*Instructions to follow:*
In the FutureSox article on White Sox outfield prospects, who said the organization basically purchased "superstar insurance" with Luis Robert's contract extension?

*Text passage:*
+===+

This is the 4th entry in our 2nd annual off-season article series here at FutureSox separate from our twice annual top 30 White Sox prospects list. We list the top five or ten minor leaguers in the White Sox’s system at each position on the field.
Similar to the editions on starting pitchers and middle infielders, this list ranks the top ten outfielders in the White Sox system. With the top 8 players on this list all included on the overall top 30 prospect list from mid-season 2019, this might be the strongest position group currently in the system.
1. Luis Robert-Ranked 1st overall, last level AAA
Luis Robert is one of the best prospects in the sport and should start the year in Chicago after agreeing to a contract extension with the White Sox earlier this month. The organization basically purchased “superstar insurance” according to Ken Rosenthal of The Athletic.
General Manager Rick Hahn had no doubts about the franchise’s commitment when asked about the deal on a January conference call. “It’s a scouting evaluation. It’s also the player development evaluation in terms of his approach and his commitment to the game and how that complements his toolset and how comfortable we are with his desire to be great, and his commitment to doing that”, said Hahn.

+===+

*Supplied data:*

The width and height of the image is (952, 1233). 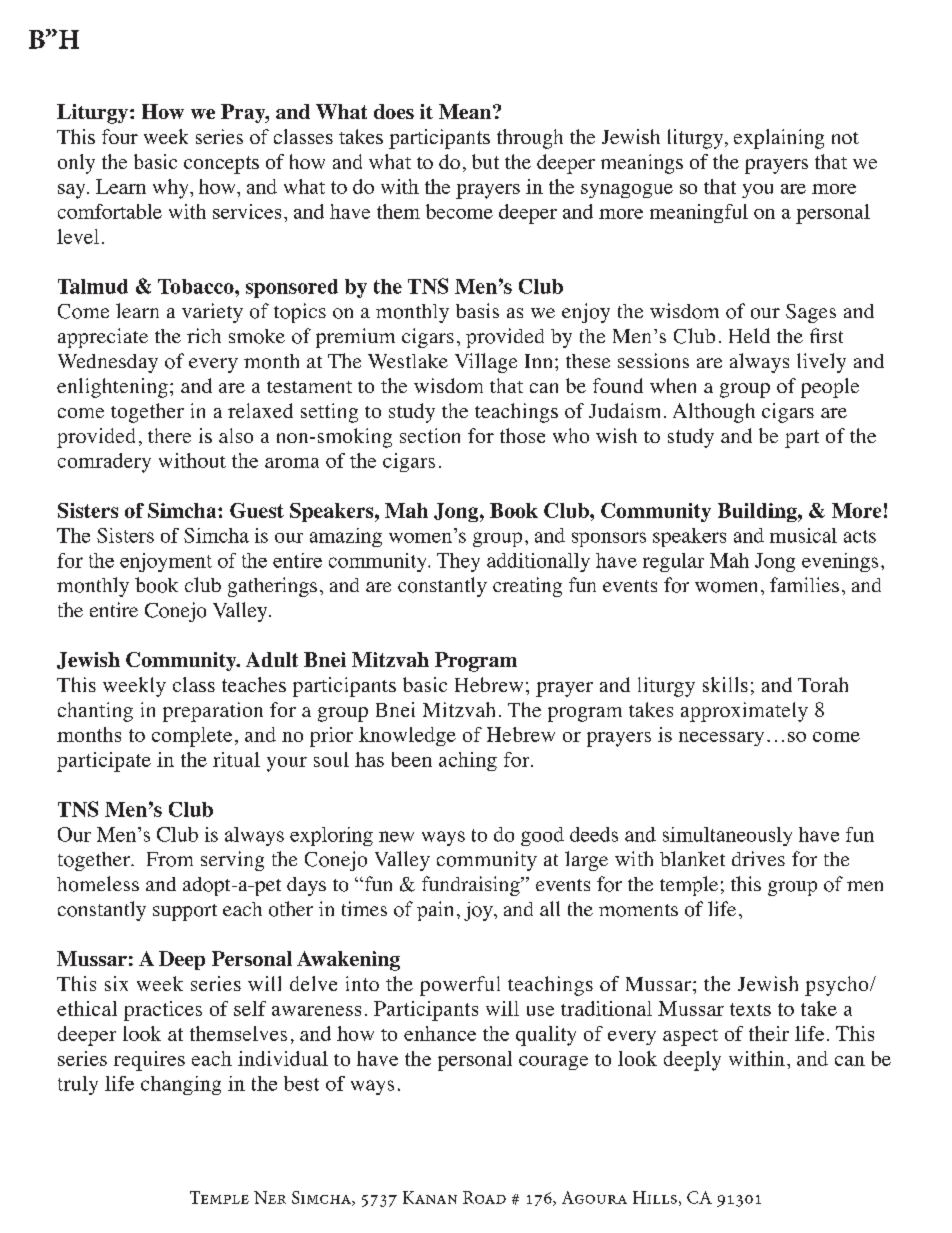 I want to click on Guest, so click(x=257, y=510).
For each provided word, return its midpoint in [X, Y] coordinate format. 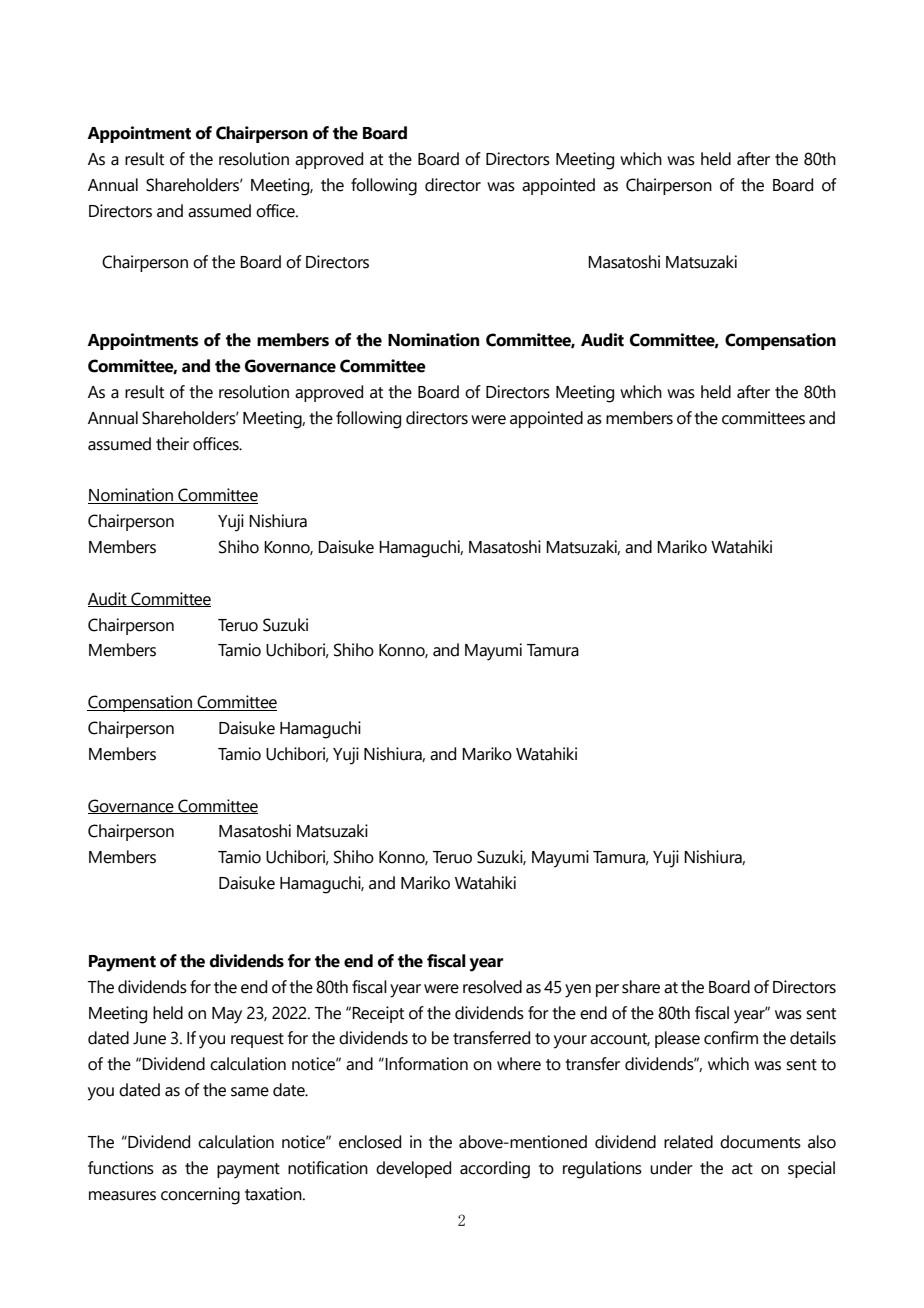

+===+

*Exercise output:*
Ken Rosenthal of The Athletic.